The tasks.
1. In the Project HORNET article, which agency oversees the Next Generation Internet program?
2. Return, word for word, the stretch of the Project HORNET article from "HORNET was exciting" through "use it intelligently.".

Extract provided.
=====
Project HORNET begins second phase of next-generation Internet research

Feb. 1, 2001

Stanford University's optical-networking research remains bright with new funding for developing optoelectronic packet switching for the metro area.

IAN WHITE, Stanford University

Project HORNET (Hybrid Optoelectronic Ring Network) is a research project conducted by the Stanford University Optical Communications Research Lab or atory (OCRL). The project is making a case for constructing an optoelectronic packet-switching metropolitan-area network (MAN) and how it may be advantageous for providers to construct such a network (see Lightwave, July 2000, page 1). The project's first phase has since concluded, and a new phase of the project is underway.

HORNET was exciting enough to grab the attention of the Next Generation Internet (NGI) program, a consortium overseen by the Defense Advanced Research Projects Agency (DARPA). HORNET will now be funded under the NGI project through the end of the U.S. government's support of NGI.

The pursuit to stay ahead of the demand for bandwidth led many researchers toward increasing the amount of information one fiber-optic link can transmit. More recently, however, some researchers have begun complementing that research by developing and investigating new architectures and protocols to allow optical networks not only to support more bandwidth, but also to use it intelligently.

Project HORNET and others are doing exactly that within the NGI program, focusing on new technologies for the metropolitan area. The HORNET architecture uses widely tunable semiconductor lasers in the transmitter of each node in combination with a wavelength-routed ring network that allows all nodes on the ring to exchange packets in a fully meshed architecture. This configuration is in contrast to the static, logically star-based architecture used by most conventional metro networks.

The HORNET architecture distributes intelligence at the optical layer to all the nodes on the ring network. Conventional ring networks used in the metro area are generally based on a static, or slowly dynamic, hub-and-spoke configuration (star) where the point of presence (PoP) is the hub on the ring and each wavelength routes traffic from the PoP to a particular node, like spokes. Each node on the ring has a wavelength drop and single wavelength optical transmitter. This configuration seems logical because conventional MANs are used as distribution networks in which the PoP collects traffic from the nodes and sends it to the long-haul network, while conversely distributing the traffic it receives from the long-haul network to the nodes.
Researchers at Stanford University's Optical Communications Research Laboratory set up an experiment to characterize the performance of the tunable transmitter and fast bit-synchronizing receiver.

However, OCRL researchers predict that conditions placed on metro networks will change significantly over the next few years. The networking community is pushing for caching information throughout the Web, instead of storing it on a centralized server. Secondly, there is a movement to develop programs that run over the Web in a distributed manner (e.g., Napster). On top of those two trends is the increase of packet-based traffic that will occur in the metro area due to new wireless Internet Protocol (IP) devices as well as voice over IP.

The expected result of the sum of these Web trends is that packet-based communications within the metro network will increase, causing metro networks to be more than just distribution networks. They will need to operate with more of a fully connected, intelligent architecture that can transmit packets directly from source node to destination node. Conventional metro-ring networks are not built for that, but the HORNET architecture is.
=====
Information supplied.
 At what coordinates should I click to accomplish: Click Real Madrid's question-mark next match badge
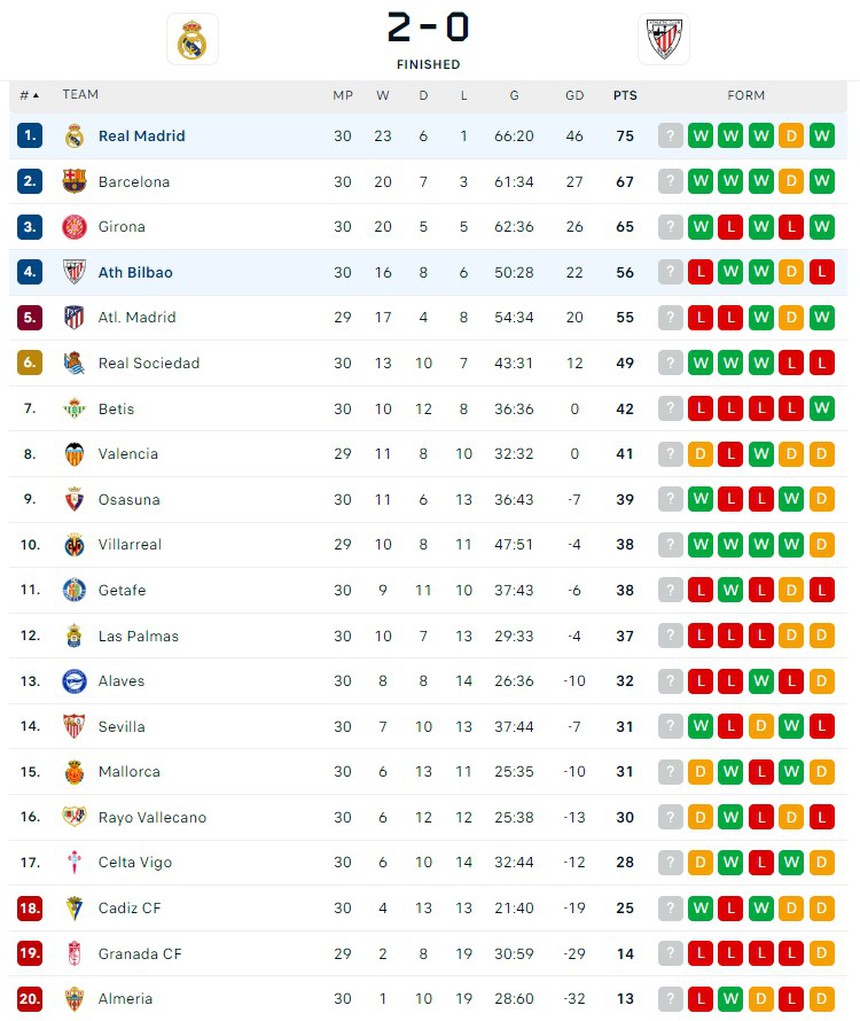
=====
Set of answers.
1. The Defense Advanced Research Projects Agency (DARPA).

2.
HORNET was exciting enough to grab the attention of the Next Generation Internet (NGI) program, a consortium overseen by the Defense Advanced Research Projects Agency (DARPA). HORNET will now be funded under the NGI project through the end of the U.S. government's support of NGI.

The pursuit to stay ahead of the demand for bandwidth led many researchers toward increasing the amount of information one fiber-optic link can transmit. More recently, however, some researchers have begun complementing that research by developing and investigating new architectures and protocols to allow optical networks not only to support more bandwidth, but also to use it intelligently.